両親の愛情が子どもの健全な成長に不可欠であるとの認識のもと、子どもの連れ去り別居、その後の引き離しによる親子の断絶を防止し、子の最善の利益が実現される法制度の構築を目指します

令和4年7月13日、静岡新聞

離婚後の共同親権、静岡県内賛否 法制審、8月中間試案

 離婚後の父母の双方に親権を認める「共同親権」を導入する案などを盛り込んだ家族法制の見直しに関する中間試案を、法相の諮問機関である法制審議会の家族法制部会が8月にも取りまとめる。静岡県内では親権を失った別居親を中心に共同親権の実現を求める動きが活発化しており、推進派、反対派の双方が「正念場」と法制化の行方を注視している。

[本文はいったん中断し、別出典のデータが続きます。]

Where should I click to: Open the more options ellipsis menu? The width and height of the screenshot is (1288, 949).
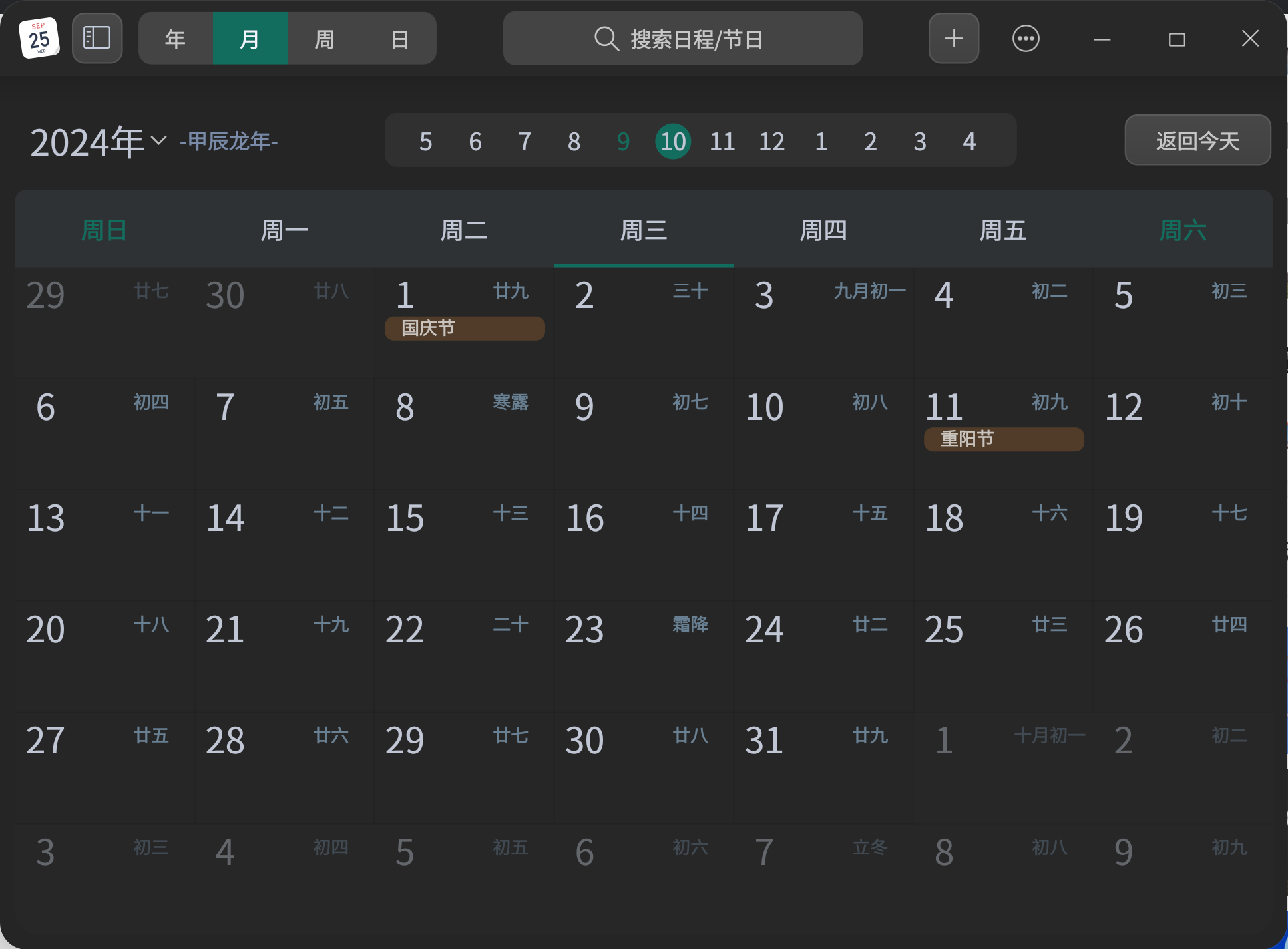[x=1025, y=38]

 「親として、子に関わりたい」。県東部の別居親の50代男性は思いを吐露した。家庭裁判所の審判で定期的な面会交流の約束をしたが、子どもと2年以上会えていない。
 2020年に全国の別居親らと「単独親権制により人権侵害を受けている」として国に損害賠償を求める集団訴訟を東京地裁に起こした県東部の40代男性は、新型コロナウイルスの感染拡大で面会が制限されるなど影響を感じていて、「法的な枠組みを変えないと、親なのに部外者扱いのまま」と話す。
 静岡県内には別居親の活動組織として「静岡親子の会」「浜松親子の会」があり、計40人が参加する。地方から声を上げる全国運動と連動し、県や市町の議会に国への意見書提出を求める活動に取り組む。「面会交流支援に必要な法整備」や「共同養育の実現」などを盛り込んだ意見書案は昨年9月までに、県議会や静岡市議会など八つの議会で採択された。

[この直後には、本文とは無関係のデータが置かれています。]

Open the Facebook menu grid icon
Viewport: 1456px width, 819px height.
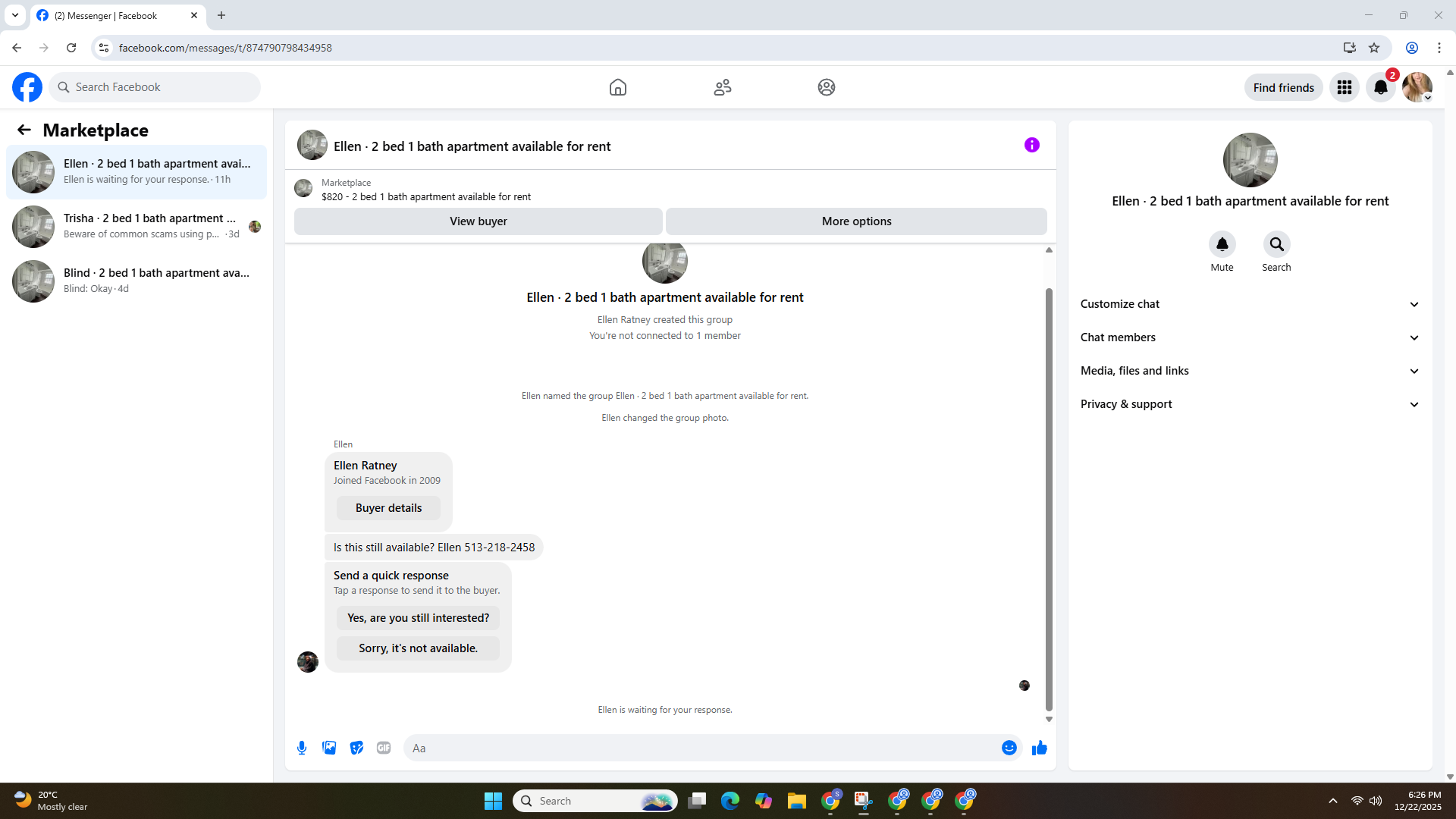1344,87
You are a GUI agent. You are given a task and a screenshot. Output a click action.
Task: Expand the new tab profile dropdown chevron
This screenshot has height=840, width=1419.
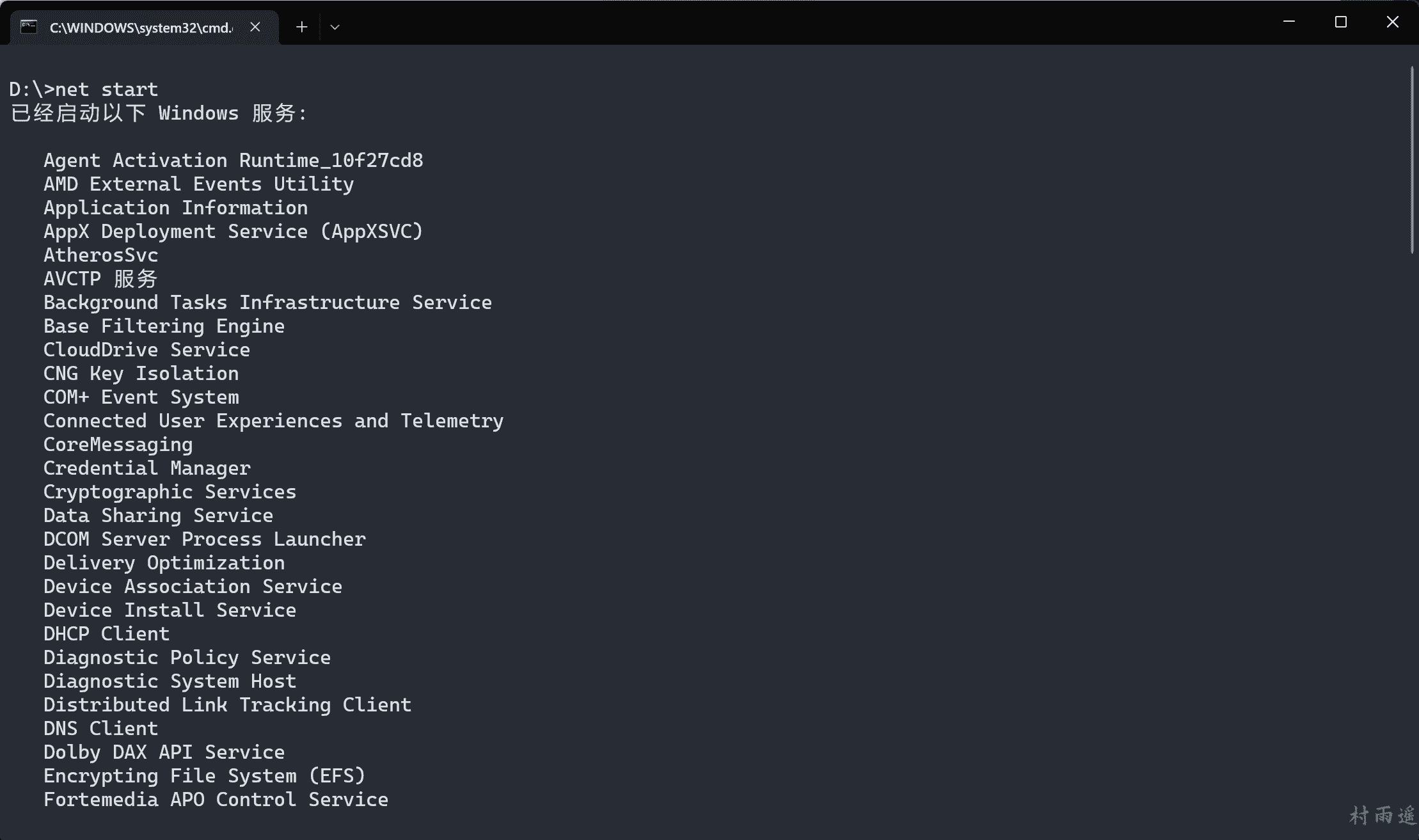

 一方、単独親権者であるひとり親の支援団体からは「中間試案は共同親権ありきで、当事者の実態を踏まえていない」との指摘がある。静岡市の支援団体「シングルペアレント101」は「離婚で両親の対立から免れた子どもたちが、共同親権導入によって再び渦中に引き戻され、葛藤にさらされる」と懸念を示す。

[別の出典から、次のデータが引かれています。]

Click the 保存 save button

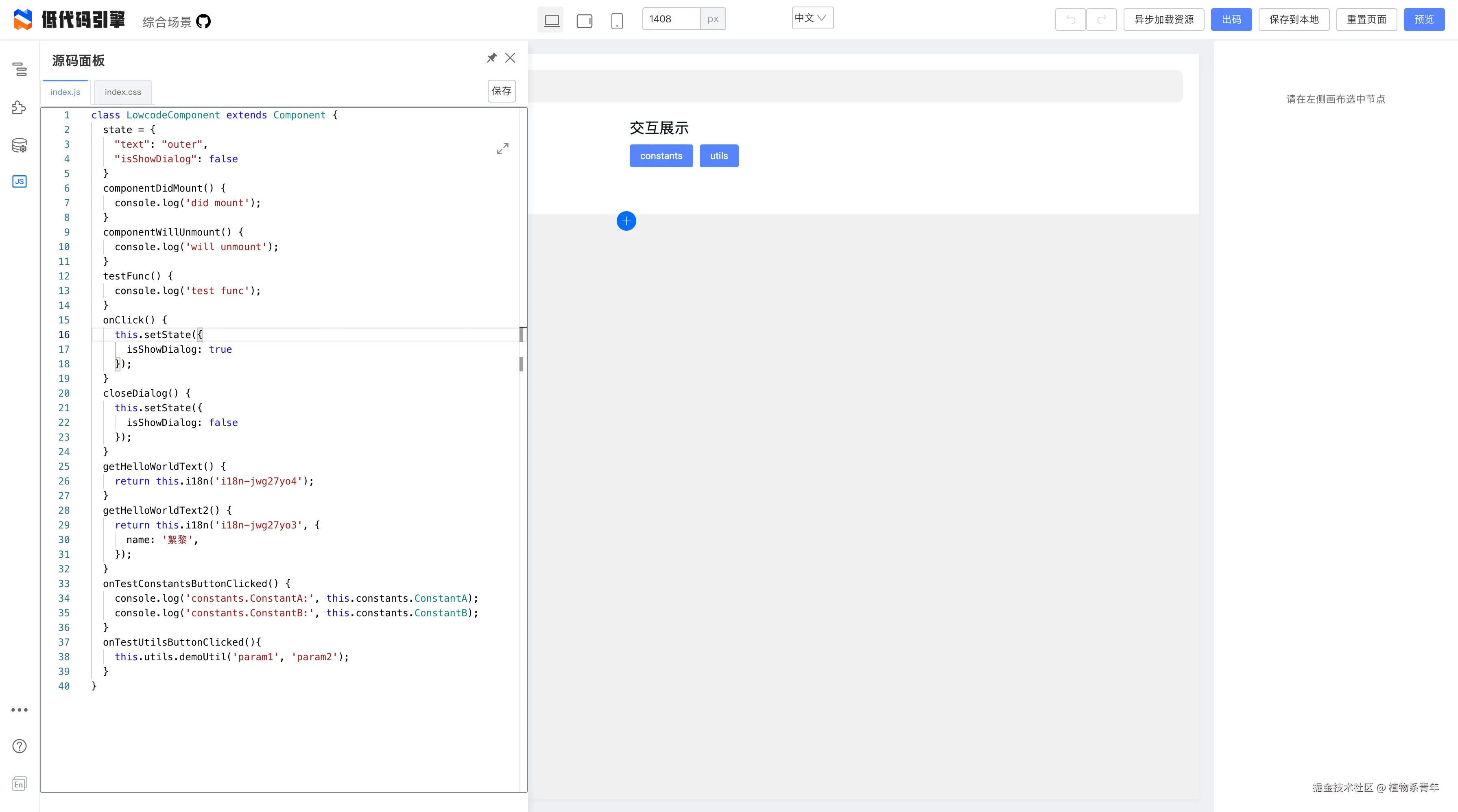[x=502, y=91]
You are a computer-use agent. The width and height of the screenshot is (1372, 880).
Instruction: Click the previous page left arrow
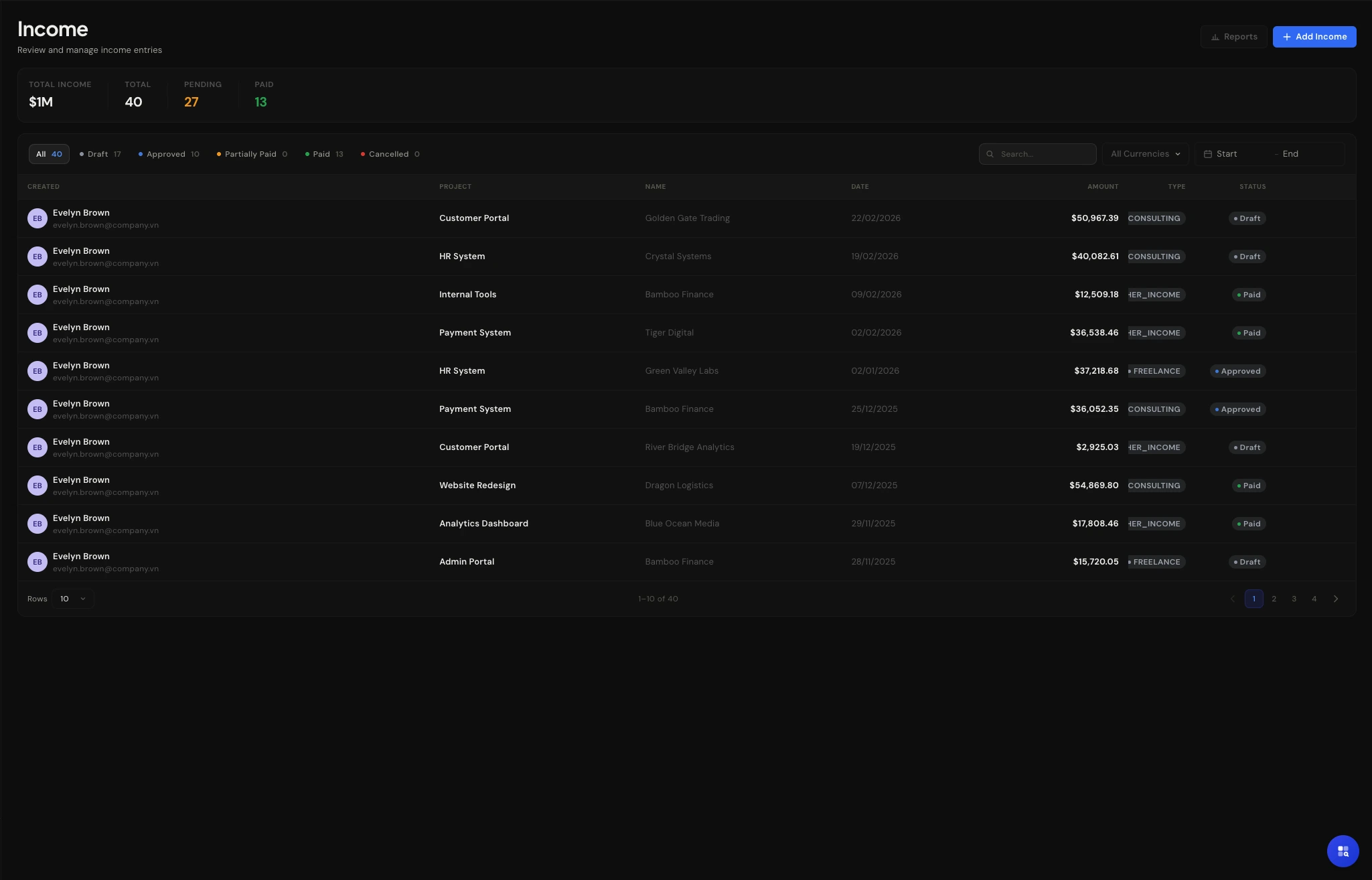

 家族法制部会の中間試案は、共同親権を原則とする案と、現行民法の単独親権を維持する案の両論併記になる見通しだ。共同親権について部会は①父母双方が合意した場合②裁判所が子の利益に必要と判断した場合―などで認めるケースを想定する。中間試案の取りまとめ後、パブリックコメント(意見公募)を経て答申案を決定する。
 <メモ>厚生労働省の人口動態統計によると、2020年に婚姻した夫婦は52万組あり、離婚した夫婦は19万組と、約3組に1組が離婚している。日本は民法で婚姻中は共同親権、離婚後は単独親権制度を採る。